Cependant, Lula est confronté à des pressions économiques et politiques considérables. Le Brésil dispose d'importantes réserves de pétrole offshore, et l'exploitation du bassin de la Foz do Amazonas pourrait rapporter des milliards de dollars de recettes, cruciales pour financer les programmes sociaux et les investissements dans les énergies propres. Le gouvernement justifie la reprise des forages par la nécessité de garantir la souveraineté énergétique nationale et de réduire la dépendance aux importations de carburants. Petrobras, dont l'État est actionnaire majoritaire, défend le projet en affirmant qu'il peut être mené « de manière responsable et sécurisée », avec les meilleures technologies disponibles.
Les réactions des militants écologistes
La réaction des organisations de défense de l'environnement ne s'est pas fait attendre. Plusieurs ONG brésiliennes et internationales ont immédiatement condamné la décision. Elles dénoncent une « trahison des engagements climatiques » du Brésil, signataire de l'accord de Paris, et craignent que l'exploration ne soit le prélude à une exploitation à grande échelle, aux conséquences irréversibles. Greenpeace Brésil a qualifié la décision de « sale jour pour la planète », estimant que le gouvernement cède aux intérêts des industries fossiles au détriment de l'urgence climatique.
Les militant écologistes pointent du doigt le paradoxe : alors que la forêt amazonienne joue un rôle vital dans la régulation du climat mondial, le Brésil autorise de nouvelles prospections pétrolières qui contribueront à l'émission de gaz à effet de serre. Certaines organisations ont déjà annoncé leur intention de contester la licence en justice, invoquant des vices de procédure et une évaluation insuffisante des risques environnementaux.
Des conséquences pour la politique climatique mondiale
Cette autorisation place le Brésil sous le feu des projecteurs de la communauté internationale, à quelques mois de la prochaine conférence sur le climat (COP).

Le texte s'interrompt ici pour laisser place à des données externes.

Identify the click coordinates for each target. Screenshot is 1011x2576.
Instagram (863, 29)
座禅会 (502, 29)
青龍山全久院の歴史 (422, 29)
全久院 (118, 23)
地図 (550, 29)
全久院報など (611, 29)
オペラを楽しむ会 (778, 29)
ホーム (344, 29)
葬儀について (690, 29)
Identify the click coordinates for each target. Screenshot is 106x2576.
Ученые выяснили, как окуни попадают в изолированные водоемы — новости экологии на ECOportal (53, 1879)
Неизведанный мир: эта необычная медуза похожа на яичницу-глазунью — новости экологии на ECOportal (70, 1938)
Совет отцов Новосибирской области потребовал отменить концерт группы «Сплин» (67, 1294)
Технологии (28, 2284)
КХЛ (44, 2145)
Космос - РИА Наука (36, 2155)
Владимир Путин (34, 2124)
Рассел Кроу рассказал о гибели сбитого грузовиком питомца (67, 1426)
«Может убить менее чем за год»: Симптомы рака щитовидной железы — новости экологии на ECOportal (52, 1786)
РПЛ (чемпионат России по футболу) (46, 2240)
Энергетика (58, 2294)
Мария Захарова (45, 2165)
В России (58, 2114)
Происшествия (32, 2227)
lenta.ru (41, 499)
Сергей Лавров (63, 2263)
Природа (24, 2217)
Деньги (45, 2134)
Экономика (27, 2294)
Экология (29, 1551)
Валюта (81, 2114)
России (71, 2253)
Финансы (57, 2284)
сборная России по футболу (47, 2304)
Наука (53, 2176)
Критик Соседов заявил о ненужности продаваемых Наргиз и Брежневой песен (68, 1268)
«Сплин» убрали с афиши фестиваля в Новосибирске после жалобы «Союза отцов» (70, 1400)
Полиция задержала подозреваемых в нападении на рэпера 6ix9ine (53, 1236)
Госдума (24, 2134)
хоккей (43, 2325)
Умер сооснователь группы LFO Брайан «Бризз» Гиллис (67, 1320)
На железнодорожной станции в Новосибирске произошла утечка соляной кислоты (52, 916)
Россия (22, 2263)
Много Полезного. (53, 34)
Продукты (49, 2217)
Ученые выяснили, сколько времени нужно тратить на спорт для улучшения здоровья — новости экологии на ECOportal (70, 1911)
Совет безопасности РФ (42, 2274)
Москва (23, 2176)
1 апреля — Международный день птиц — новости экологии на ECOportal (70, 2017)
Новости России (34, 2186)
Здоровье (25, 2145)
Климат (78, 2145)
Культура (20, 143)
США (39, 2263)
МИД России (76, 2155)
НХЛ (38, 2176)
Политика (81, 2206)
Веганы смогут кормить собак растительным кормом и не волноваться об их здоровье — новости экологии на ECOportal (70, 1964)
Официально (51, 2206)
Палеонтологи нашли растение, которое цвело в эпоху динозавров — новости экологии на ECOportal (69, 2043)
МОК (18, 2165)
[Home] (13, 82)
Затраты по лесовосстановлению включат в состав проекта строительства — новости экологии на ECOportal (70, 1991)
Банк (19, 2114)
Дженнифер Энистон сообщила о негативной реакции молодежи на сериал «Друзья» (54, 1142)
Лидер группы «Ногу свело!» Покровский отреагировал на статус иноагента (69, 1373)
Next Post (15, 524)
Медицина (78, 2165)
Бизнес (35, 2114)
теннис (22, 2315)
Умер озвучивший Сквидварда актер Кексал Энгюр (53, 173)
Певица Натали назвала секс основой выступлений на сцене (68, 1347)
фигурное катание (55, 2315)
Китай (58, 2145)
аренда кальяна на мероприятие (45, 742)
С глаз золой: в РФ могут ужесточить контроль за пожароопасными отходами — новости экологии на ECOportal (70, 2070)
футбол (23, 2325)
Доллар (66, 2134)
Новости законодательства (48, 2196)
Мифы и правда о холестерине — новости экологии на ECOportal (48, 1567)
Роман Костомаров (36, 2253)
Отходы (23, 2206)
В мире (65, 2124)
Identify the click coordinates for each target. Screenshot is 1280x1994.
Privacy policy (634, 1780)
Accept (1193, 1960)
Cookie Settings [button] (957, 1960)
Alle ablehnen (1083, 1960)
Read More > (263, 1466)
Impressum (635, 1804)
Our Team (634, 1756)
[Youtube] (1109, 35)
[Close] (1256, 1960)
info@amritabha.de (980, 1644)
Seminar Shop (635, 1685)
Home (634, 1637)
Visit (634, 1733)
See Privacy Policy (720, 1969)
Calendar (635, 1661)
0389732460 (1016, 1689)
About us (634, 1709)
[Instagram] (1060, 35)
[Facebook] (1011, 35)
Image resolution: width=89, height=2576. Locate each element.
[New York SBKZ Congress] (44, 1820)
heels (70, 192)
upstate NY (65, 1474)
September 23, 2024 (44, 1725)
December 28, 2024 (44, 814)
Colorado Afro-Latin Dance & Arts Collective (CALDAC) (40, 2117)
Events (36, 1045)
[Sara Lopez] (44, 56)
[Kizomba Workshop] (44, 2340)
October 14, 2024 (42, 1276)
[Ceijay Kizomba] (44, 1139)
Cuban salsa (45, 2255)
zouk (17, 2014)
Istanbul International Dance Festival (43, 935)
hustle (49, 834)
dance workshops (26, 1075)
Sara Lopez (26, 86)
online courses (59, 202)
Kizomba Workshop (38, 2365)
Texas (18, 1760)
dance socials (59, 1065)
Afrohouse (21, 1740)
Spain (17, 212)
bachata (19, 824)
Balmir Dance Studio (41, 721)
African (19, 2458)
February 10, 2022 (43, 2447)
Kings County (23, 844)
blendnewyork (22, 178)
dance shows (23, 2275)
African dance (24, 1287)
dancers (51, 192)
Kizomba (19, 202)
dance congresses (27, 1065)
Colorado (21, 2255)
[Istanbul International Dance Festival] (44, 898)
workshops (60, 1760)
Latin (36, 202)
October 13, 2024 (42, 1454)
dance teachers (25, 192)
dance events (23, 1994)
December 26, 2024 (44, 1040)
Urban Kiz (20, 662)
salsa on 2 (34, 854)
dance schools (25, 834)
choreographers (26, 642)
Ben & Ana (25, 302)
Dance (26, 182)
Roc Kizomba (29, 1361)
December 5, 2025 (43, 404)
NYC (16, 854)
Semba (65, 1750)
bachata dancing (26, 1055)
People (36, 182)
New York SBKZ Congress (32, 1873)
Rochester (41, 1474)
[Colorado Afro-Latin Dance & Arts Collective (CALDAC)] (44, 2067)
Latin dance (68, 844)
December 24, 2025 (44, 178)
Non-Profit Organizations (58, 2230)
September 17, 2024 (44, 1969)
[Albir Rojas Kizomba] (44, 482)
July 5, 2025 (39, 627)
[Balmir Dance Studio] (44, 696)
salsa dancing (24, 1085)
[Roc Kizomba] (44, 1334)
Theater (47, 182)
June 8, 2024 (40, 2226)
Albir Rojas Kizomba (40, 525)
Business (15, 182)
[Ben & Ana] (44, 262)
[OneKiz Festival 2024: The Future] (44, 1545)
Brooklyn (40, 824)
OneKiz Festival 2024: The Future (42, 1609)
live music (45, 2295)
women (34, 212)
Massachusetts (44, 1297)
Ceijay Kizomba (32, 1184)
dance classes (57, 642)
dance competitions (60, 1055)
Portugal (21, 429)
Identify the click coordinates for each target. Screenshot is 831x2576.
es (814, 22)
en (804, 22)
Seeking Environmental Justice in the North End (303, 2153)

Le pays, qui doit accueillir la COP30 en 2025 à Belém, ville située au cœur de l'Amazonie, se trouve dans une position délicate : d'un côté, il prône une ambition climatique renforcée ; de l'autre, il relance l'exploration d'hydrocarbures sur son territoire.
Les experts estiment que cette décision pourrait affaiblir la crédibilité du Brésil en tant que champion de l'environnement et compliquer les négociations internationales sur le climat. Les États-Unis et l'Union européenne, qui sont des partenaires commerciaux majeurs du Brésil, ont déjà exprimé leur inquiétude quant à l'impact potentiel de ces forages sur les engagements climatiques brésiliens.
Quelle suite pour le projet ?
L'obtention de la licence n'est que la première étape d'un long processus. Petrobras devra maintenant procéder aux travaux préparatoires, puis effectuer des forages d'essai pour confirmer la présence et la quantité de pétrole. Si ces tests s'avèrent concluants, l'entreprise devra obtenir une nouvelle autorisation pour l'exploitation commerciale. Ce processus pourrait prendre plusieurs années, et la bataille juridique et politique est loin d'être terminée.
En attendant, le gouvernement Lula tente de concilier des objectifs contradictoires : relancer l'économie et l'emploi, financer la transition énergétique, tout en respectant ses engagements climatiques et en apaisant les critiques des défenseurs de l'environnement. L'équation s'annonce complexe et les prochains mois seront décisifs pour l'avenir du projet, mais aussi pour la crédibilité environnementale du Brésil.